Photo of master's class
Students in Gabriel Eidelman and Jo Flatt's course visit the Evergreen Brick Works to meet with community activists and advocates (photo by Romi Levine)


University of Toronto’s School of Public Policy and Governance (SPPG) is well-known for training the next generation of government workers, but a new master’s course offered by the school is teaching students about how to create change from the outside.

Co-taught by Gabriel Eidelman, an assistant professor at SPPG, and Jo Flatt, a U of T alumna and senior manager, policy and partnerships at Evergreen, the course is centred around the role non-governmental organizations play in shaping public policy.

Instead of keeping students in the classroom, Eidelman and Flatt are taking them to the places where change is actually happening.

“Central to the course is this notion of community, and we’re trying to explore what that means but also see it for ourselves when we can,” says Eidelman.

During the six-week intensive course, students learned about empathy through virtual reality at the House of VR, took a field trip to Hamilton to see how civic groups are designing inclusive community consultations, and walked through Toronto alleyways to explore the future of laneway homes – all while contributing to a blog about their experiences.

“For those of us who learn by doing, this was a really impactful way of exploring new concepts and I found myself far more engaged than I would be in a traditional classroom setting,” says master’s student Harpreet Sahota. “There is something really valuable about being in the physical space where the kind of impact that we're talking about is actually happening. It made everything far more tangible.”

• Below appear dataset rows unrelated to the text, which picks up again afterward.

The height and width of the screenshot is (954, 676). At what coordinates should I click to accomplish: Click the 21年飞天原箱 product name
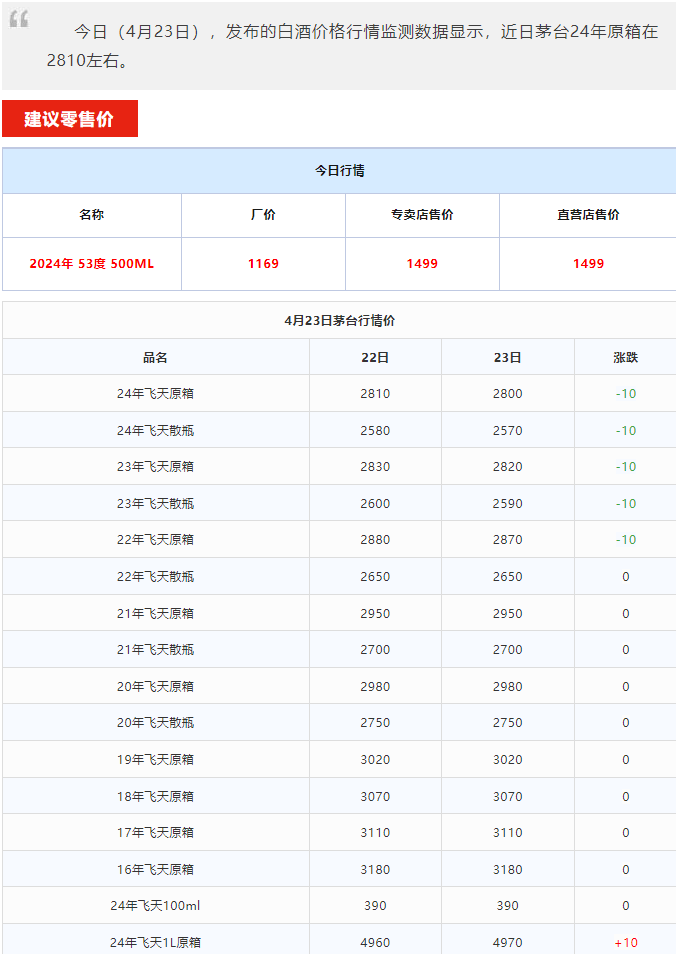(155, 614)
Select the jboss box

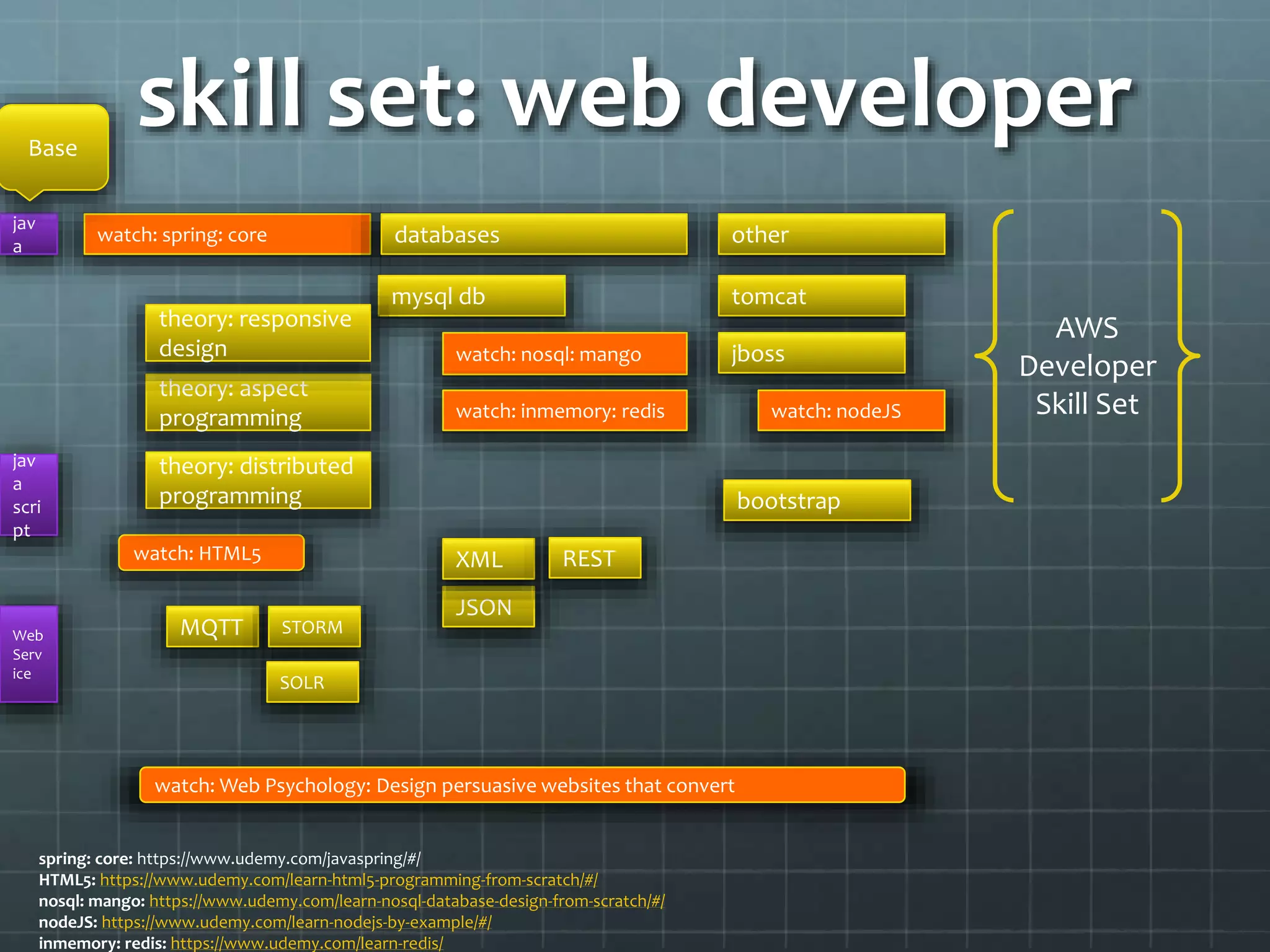pos(811,353)
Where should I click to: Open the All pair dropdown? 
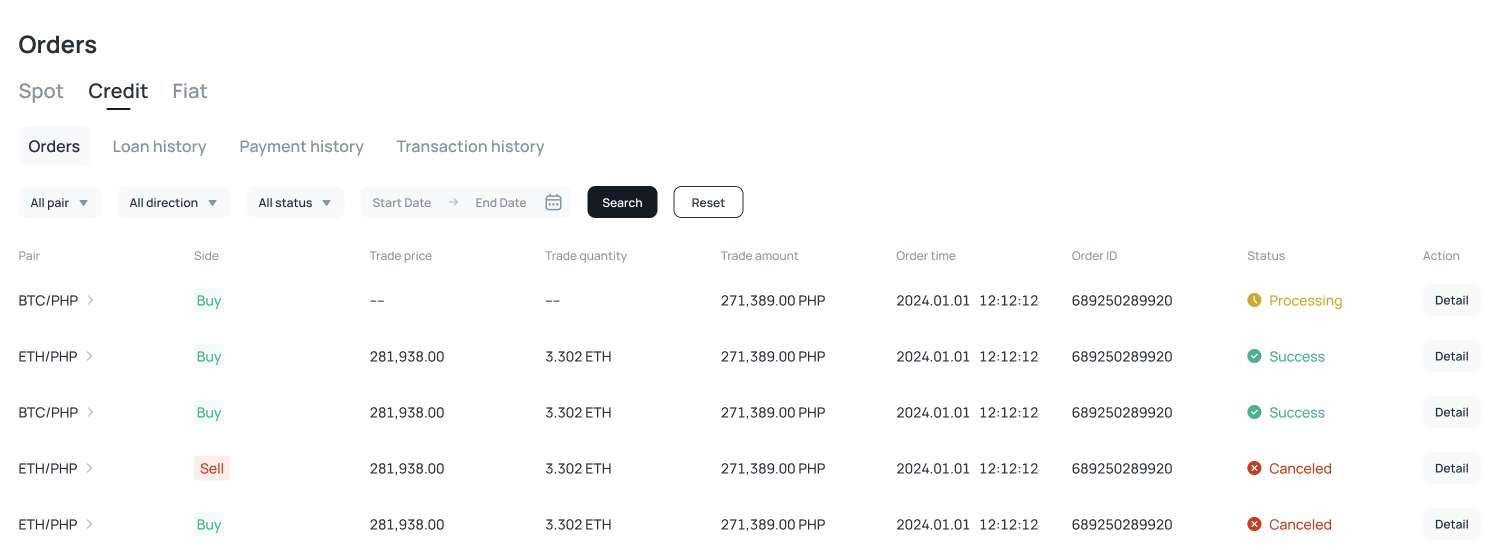click(x=60, y=202)
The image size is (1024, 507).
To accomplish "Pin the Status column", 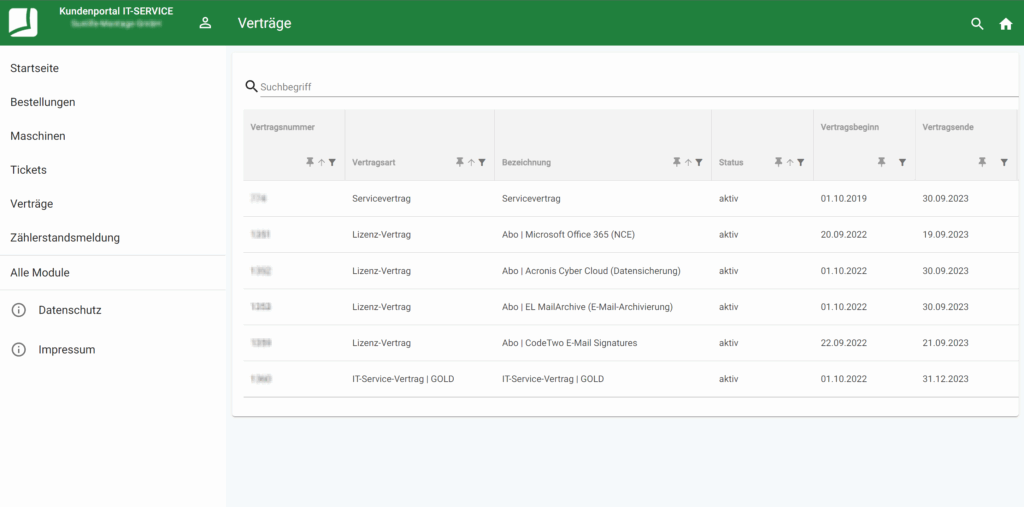I will tap(778, 162).
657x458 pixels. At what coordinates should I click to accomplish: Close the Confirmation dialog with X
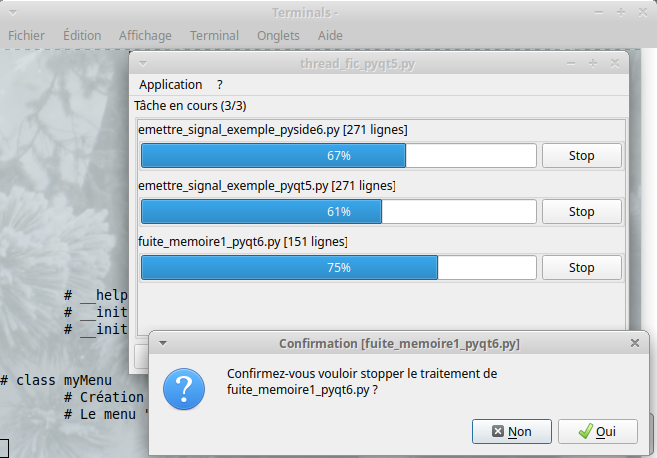point(634,343)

For their final assignment, the students are looking at three municipal issues: urban flooding, food insecurity and high school dropout rates.

Last week, students met with Toronto activists and advocates at Evergreen Brick Works where they were given practical advice and guidance on how to tackle their assigned issue.

Master's students Terhas Ghebretecle and Alexandra Izgerean work on their assignment at Evergreen Brick Works (photo by Romi Levine)

“The mentorship is very cool. Hearing from people working in the field was amazing and actually having some of their work as case studies that we can learn from was very insightful,” says Sasha Gronsdahl.

Sahota’s group focused on the barriers preventing people from accessing food banks. They spoke with Samiya Abdi, an expert in community engagement who currently works on Ontario health care initiatives.

“[Abdi] helped identify some ways that we could approach partnerships with other organizations in ways that acknowledge shared interests and values,” says Sahota. “I think this really emphasized the distinction between co-operating and collaborating.”

Staff at Evergreen were also invited to sit in on classes in order to gain a new perspective on the work they were already doing. Evergreen is a non-profit organization that promotes healthy and sustainable cities.  

“We don't have access to the student audience,” says Flatt. “This was something U of T brought to the table in terms of a cohort of interesting students.”

Flatt says the course should also be replicated for people who are already working in the public service.

“Learning about how the outside understands you is really important to inform how your work should be done,” she says.